Late Night Message: For SAHM Who Needs A Break
I always tell God that I am grateful for my babies and for becoming a mother, but it’s really a big change that we don’t realize as women. Back-to-back-to-back (for me at least) …. Our bodies have not been our own for a while; we can’t keep up with the changes and barely recognize ourselves. We want time, but we feel bad about it, or we cry when we finally get it. For me, it is the fear of missing out on the kids at any moment in their lives. (FOMO). Our identity undergoes a significant transformation when we take on the role of motherhood. But remind yourself that you, too, are a child of God who is growing and learning through this one life we get with our children.
Mama, because I know you stay home with your babies all day, do not forget to communicate openly with your husband about where you are in your current season. I found marriage and raising children difficult and overwhelming when I kept everything to myself, not involving my husband to help, despite his many offers to help. (For me, it was because he had to hold the family together already, and I did not want to burden him with all of me and the things he could not control.)

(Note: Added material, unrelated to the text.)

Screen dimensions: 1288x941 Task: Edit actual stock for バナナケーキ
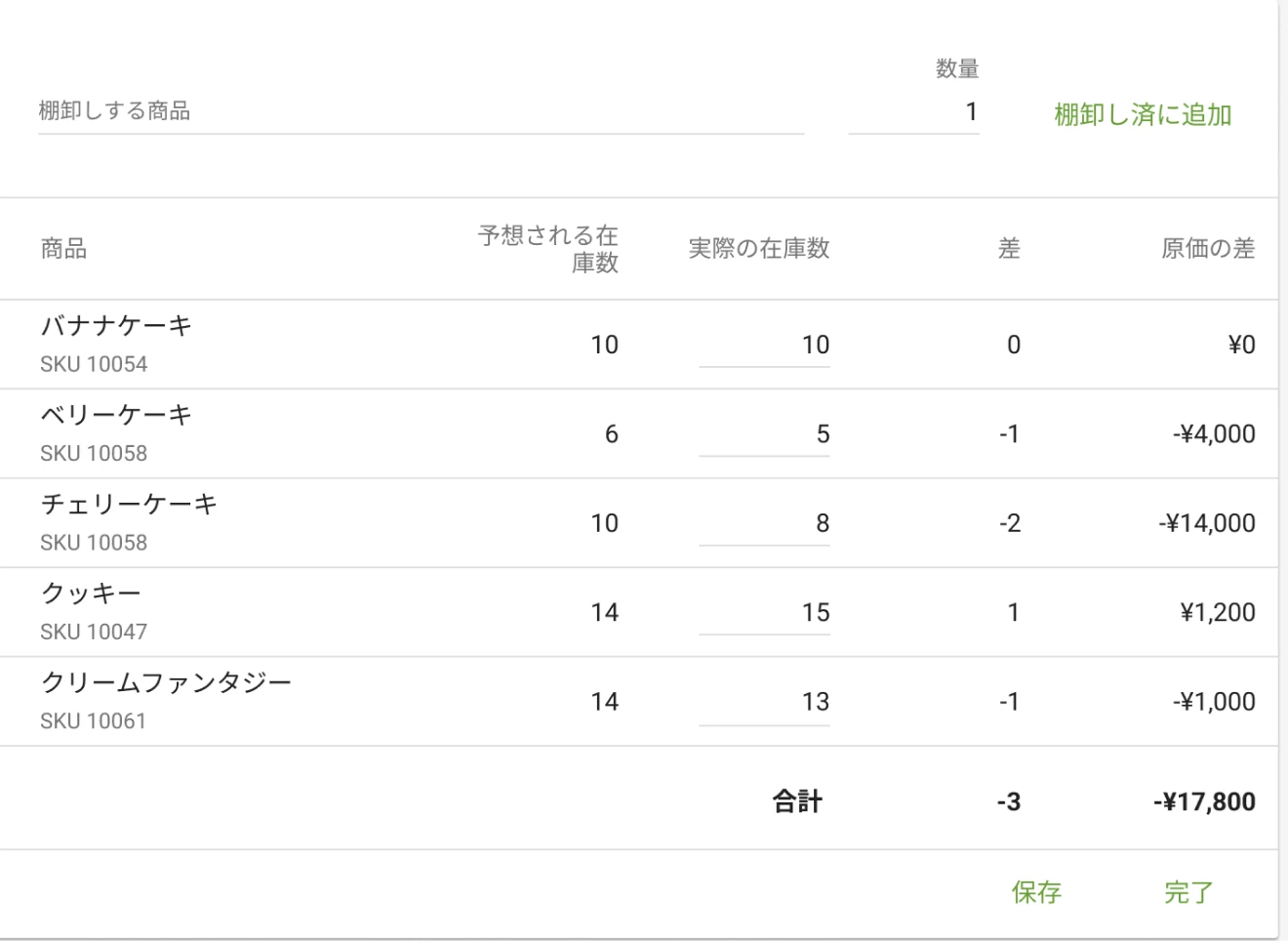764,346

Your husband is not a therapist, but you can explain to them that you’re grateful for everything God has blessed you with. You can also include how your life has undergone a significant change and that you need some time for yourself, too. (This is not to say that his life, too, did not take that change, but it’s a different experience for both of you.) Sometimes, our husbands are aware, but they are not when they are focused on providing for and ensuring everyone is taken care of. He gets a “break” from the kids, even if it doesn’t seem like it due to work, but he does. This is the time, Mama, to be honest with your husband and yourself, acknowledging that you, too, need scheduled breaks that are required. These breaks benefit you and others when you show up as the best version of yourself that you can be with a free and less stressed-out attitude.

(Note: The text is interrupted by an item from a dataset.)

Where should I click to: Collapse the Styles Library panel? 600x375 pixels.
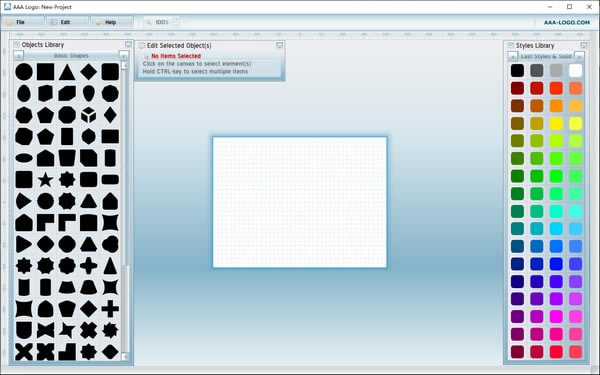(x=584, y=45)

I know that because your husband works, you may feel bad about requesting time for yourself, especially given the opportunity to stay home. But honestly, sometimes, we mamas need to leave the house by ourselves to be with God and our thoughts, and sometimes, we need to relearn how to be alone and do things without the kids. You may not want to leave home, which is also okay. You can ask your husband to take the kids out for the day or to visit family for a few hours, allowing you to enjoy a peaceful home and do whatever you want during that time. I used to clean and care for things that needed to be done, and my husband couldn’t stand that I would take my breaks to still attend to the family and chores, as well as my monthly to-do list. I just found it convenient until recently when I realized and accepted that my house is not in the season of looking spotless 24/7. I had to admit that the toddlers would make me uncomfortable for a while (due to me being known for being an excessive cleaner, so much so that people assumed I had OCD. I don’t, but that is how clean and organized I want my house). Anyway, I realized it’s okay to have your house look like a toddler, let alone many children living in it. It is their house, too, not that it gives you an excuse to let go completely. I learned to accept my husband’s help and do what I enjoy doing for myself. This refers to hobbies.
Changes & Solutions Being Made:
What helped my husband and I was that we used his off days to take turns on our breaks. So, if he had two days off, then on his first day, I would let him sleep in and carry out the morning routine with the kids as usual, and on his second day, we would switch. We would often have a family outing in the afternoons, but that morning session made a difference in my week, and I know it can for you as well. It doesn’t happen every week due to deployment, and sometimes he has to take care of big chores at home, run errands, or attend to important work matters. There are times, even on his days, he would ask me to feed them lunch, and then he would take over for nap time and let me have time to leave the house for those three hours, which has been a strange yet wonderful adventure even if it’s just me driving to thrift shops and walking the main street which are just a few roads away from me. Either way, these are ways that we as parents manage alone time when we both need it. It’s vital for our marriage and roles as parents to be our best selves. I will also add that you, Mama, should try waking up an hour before the kids to have time with God, so that you can fill your cup and overflow the rest onto your kids when they wake up. (I love to read, so this was a highlight and game-changer.) I tried to wake up at five in the morning, like I used to, but I realized that my body is not the same as it was in my college years, let alone the same after having baby #2. I did not have to be excessive with my mornings. My sleep mattered, so I gave myself an extra hour and woke up having that hour to myself. I promise that even if it takes 30 minutes for you before the kids wake up, you will have a better morning, refreshed on the Lord’s Word and Spirit, if you manage to create that routine.
I GET IT!!!
It’s a lot sometimes, but this, too, shall pass. Ask God for help in all the areas you need, THROUGHOUT the day (even if it’s every second).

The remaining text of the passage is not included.